____ Task input

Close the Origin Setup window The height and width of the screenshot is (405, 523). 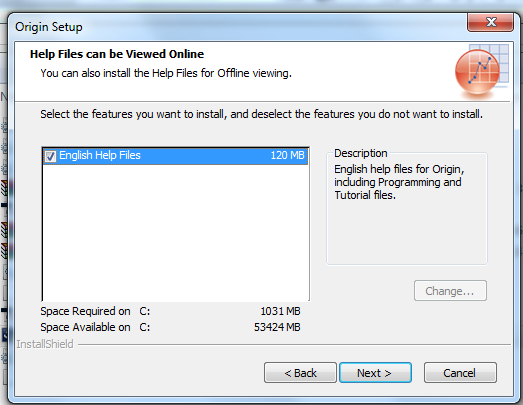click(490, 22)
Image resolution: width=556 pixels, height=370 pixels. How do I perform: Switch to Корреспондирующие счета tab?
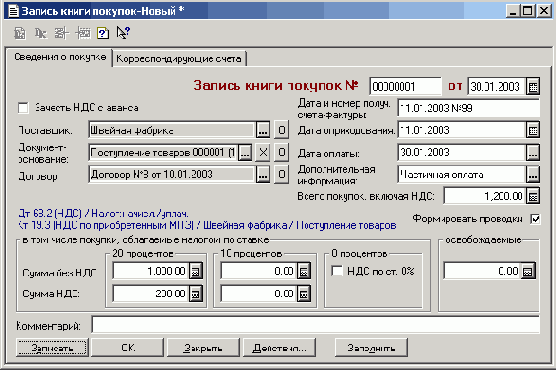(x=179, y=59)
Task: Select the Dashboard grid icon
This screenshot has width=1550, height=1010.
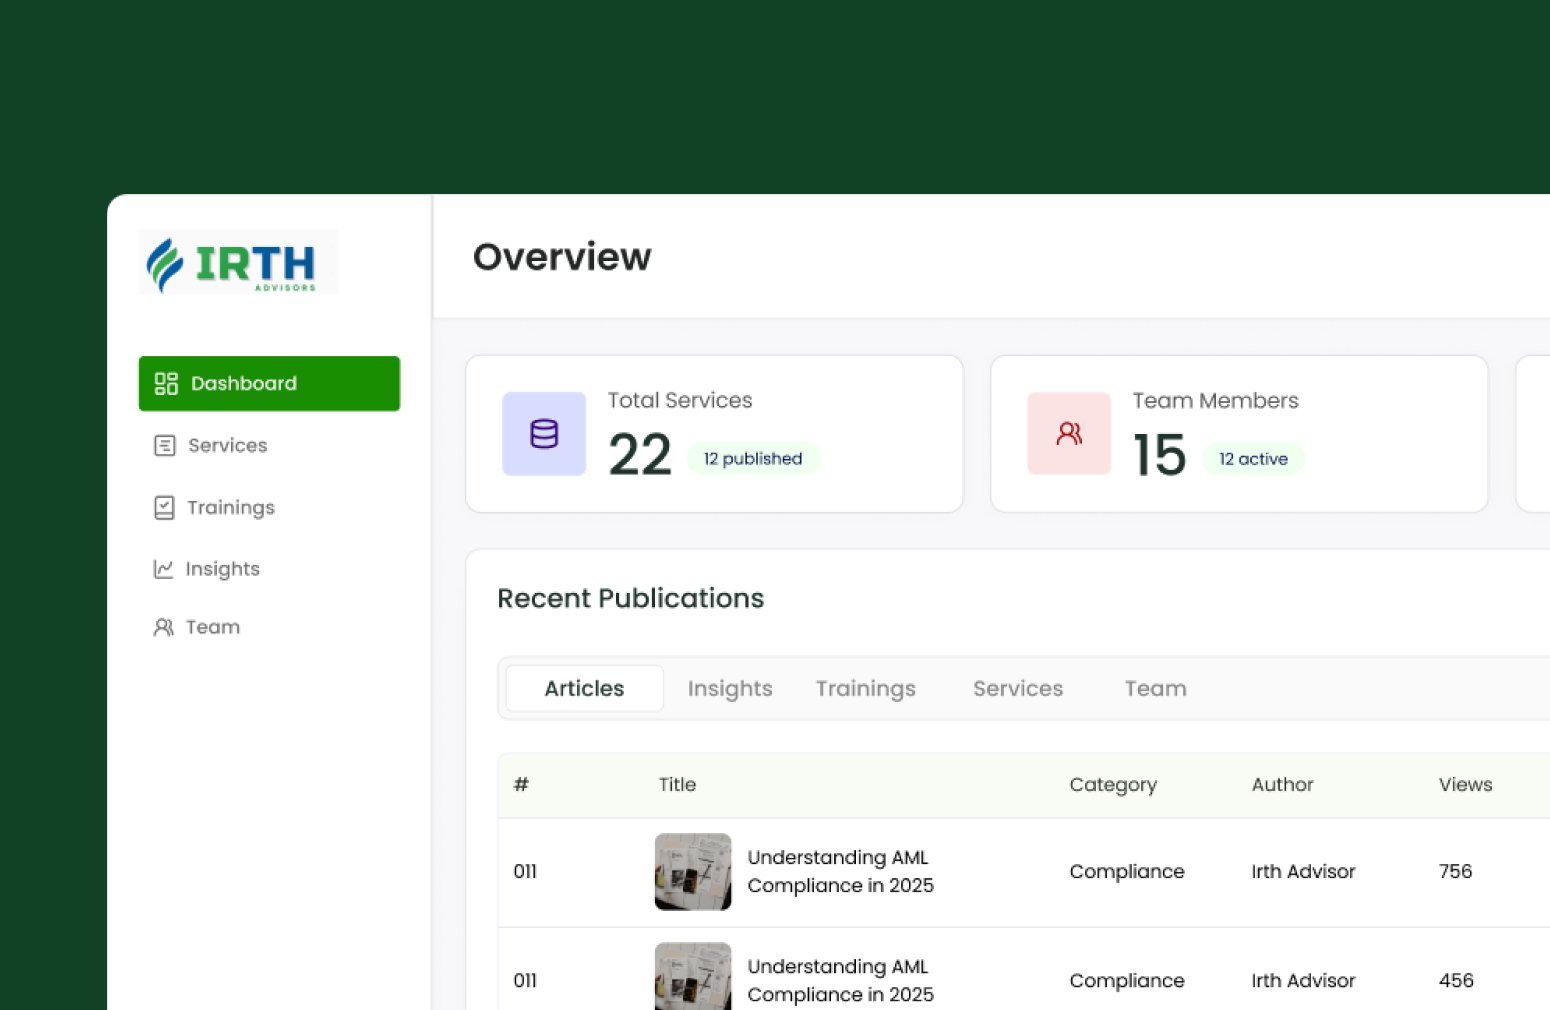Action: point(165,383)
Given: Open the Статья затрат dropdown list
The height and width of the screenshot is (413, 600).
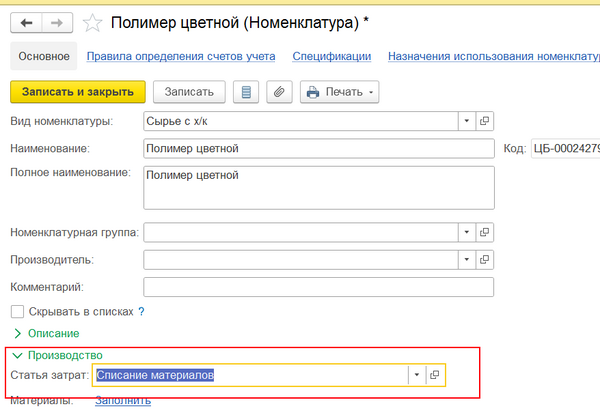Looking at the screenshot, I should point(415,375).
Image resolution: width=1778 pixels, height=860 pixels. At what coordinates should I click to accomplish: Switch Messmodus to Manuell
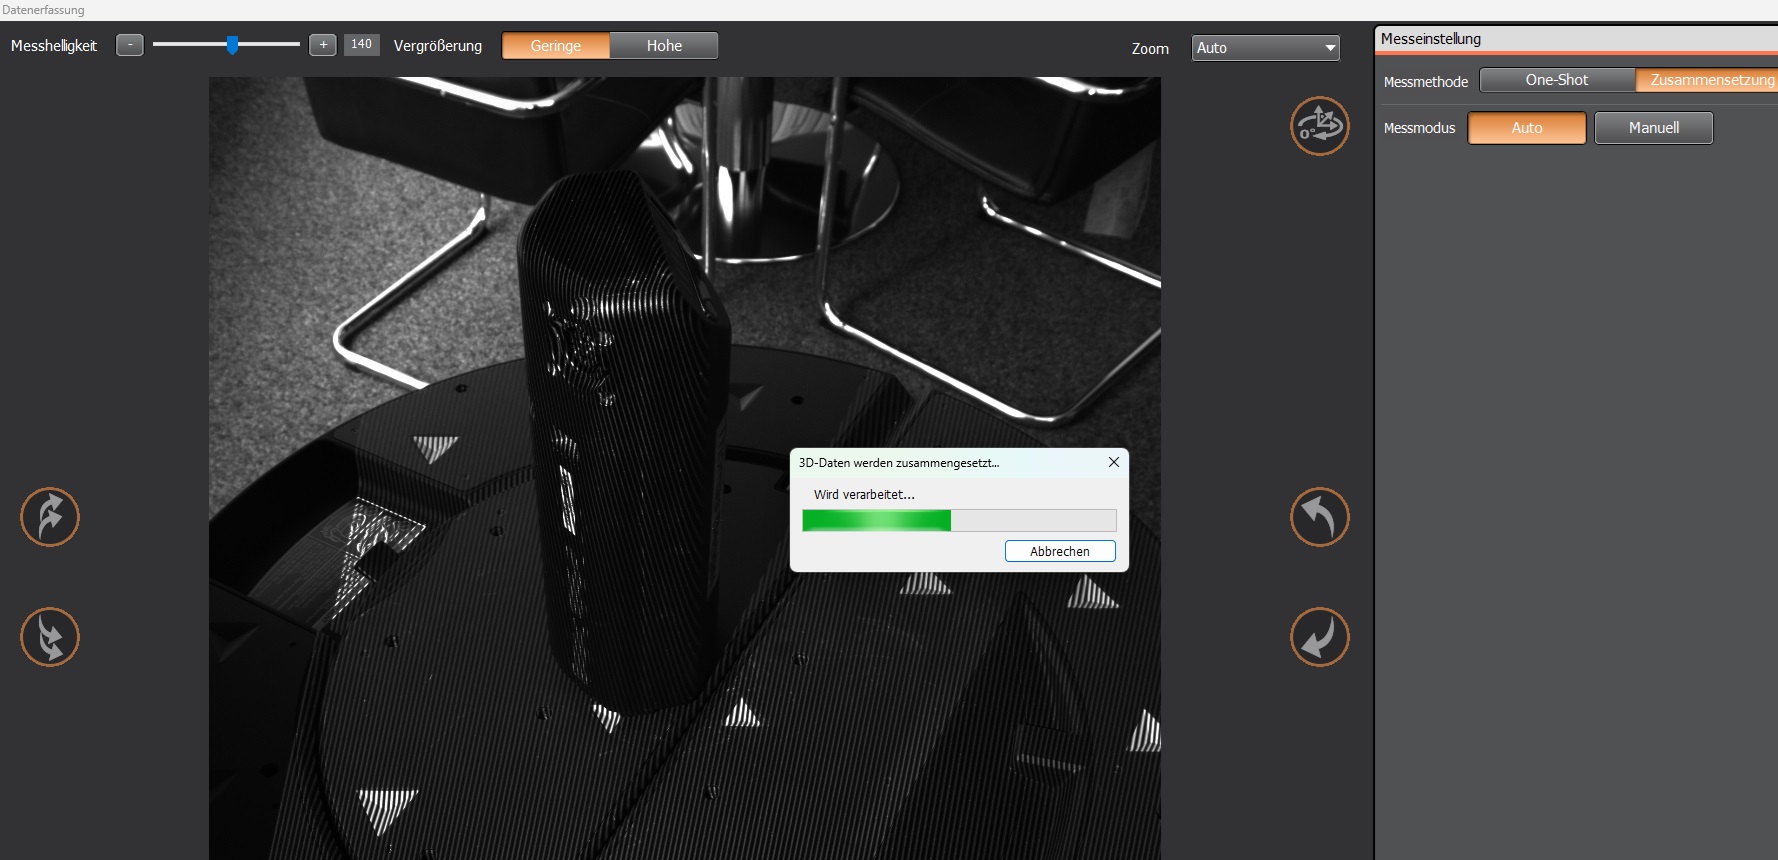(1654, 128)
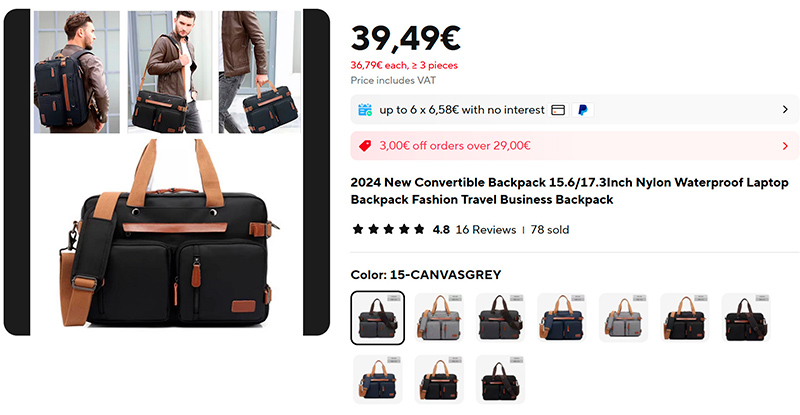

________

◆ Exercise brief
With the pictures excluded, transcribe word for word only the lines from the one containing "Given: Open the Статья затрат dropdown list" through the last line of the records.

◆ Your solution
Given: Open the Статья затрат dropdown list
The height and width of the screenshot is (413, 600).
Looking at the screenshot, I should point(415,375).
Image resolution: width=1778 pixels, height=860 pixels. At what coordinates should I click to accomplish: Switch Messmodus to Manuell
(1654, 128)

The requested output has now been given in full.